In 1848 Ada is a computer pioneer in Stratford-le-Bow (England), in 1945 a prostitute in a concentration camp in Nazi Germany. Finally, in 2019, we meet her as a young mother-to-be looking for an apartment in Berlin, where she plans to study computer science. On her journey through the centuries, Ada is accompanied by people she meets, loses and meets again: a friend or (half-)sister at her side and a man who plays a part in each of her lives. She encounters him as the Portuguese merchant Guilherme Fernandes Zarco, as her husband Lord William King, as senior SS officer Helmut Wilhelm and finally as Mr Wilhelm. A pearl bracelet plays an important role between the two.
The threads of the plot all come together in 2019. While conducting a viewing of an apartment, landlord Mr Wilhelm catches a glimpse of the bracelet in an exhibition catalogue that Ada is carrying. In a flashback, memories come flooding in. He confesses to Ada what he did in the past and what he did to her. He tries to justify his actions. Does she recognise him? Will she forgive him? After all the centuries, is he finally renouncing his avarice, his colonial mindset, his racism?
In 2019, Ada offers effective resistance for the first time, both to him and to others. Although she did what she could in previous lives, her hands were often tied. In modern-day Berlin, the world is naturally different from the one Ada experienced, for example, in mid-19th century England; social circumstances have changed for the better in many respects. But Ada’s behaviour is not shaped only by circumstances. It is defined by the fact that she now knows who she is, knows her limits and sets them. She has developed a consolidated identity.
In “Adas Raum” everything seems to be interconnected – something that is also reflected at a linguistic level and in the complex structure of the novel. At times, this can be confusing for the reader. Two chapters of the story are told from Ada’s first-person perspective. Elsewhere, we are led by a narrator, a supernatural being who plays a role in Ada’s life, assumes different guises and communicates with God.
Despite Ada’s arduous journey through life, some comfort and an unexpected lightness is found in the original narrative perspective and generally in the tone that Otoo gives to the story – notably through the narrator’s views on the world and the living and the dialogues held with God.
The author addresses colonialism and National Socialism in this socially critical novel but also casts a critical eye over present-day Germany. The pearl bracelet turns up in 2019 in a museum; Ada discovers it in an exhibition catalogue – a reference to looted art that is still on show in the museums of former colonial powers and has not been returned to its original owners. Ada also encounters racism, from people who would probably never see themselves as racist in either thought or deed.
The novel is also about being a woman in different centuries and circumstances. Being a mother, wanting to become, being expected to become, not wanting to become a mother; being a possession; being modest; being a victim; being an object; being brave – these are just some of the facets.

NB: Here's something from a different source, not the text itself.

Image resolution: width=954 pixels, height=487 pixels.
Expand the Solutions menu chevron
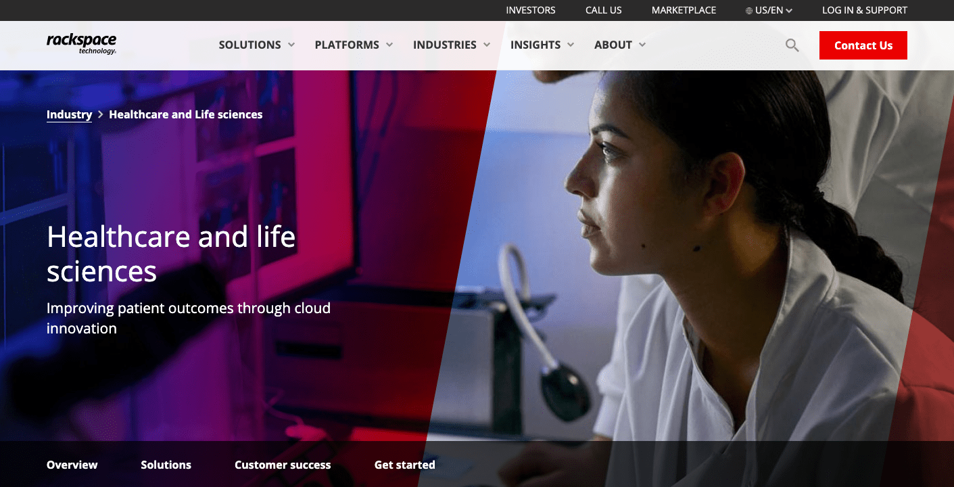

Women are not placed on a saintly pedestal but a spotlight is shone on where they have been shackled by social circumstances. The male characters are given much less nuance and depth, less space. Which is hardly surprising, because this is Ada’s realm.
Sharon Dodua Otoo has written a complex, powerful story with many layers of meaning and perspectives. “Adas Raum” will certainly yield more insights on a second and third reading. Like any good story, it conveys a message primarily through plot and characters; one or two interpretive passages would not have been necessary. Many of the ideas, sentences and characters will definitely not be forgotten.
Sharon Dodua Otoo (*1972) was born and grew up in London. Her parents come from Ghana. Otoo has lived in Berlin since 2006. In 2016, she won the prestigious Ingeborg Bachmann Prize for her short story “Herr Gröttrup setzt sich hin” (“Herr Gröttrup Sits Down”).
Otoo, S. D., 2021: Adas Raum (“Ada’s Realm”). Frankfurt, S. Fischer Verlag.
Maren van Treel is social media editor at E+Z/D+C.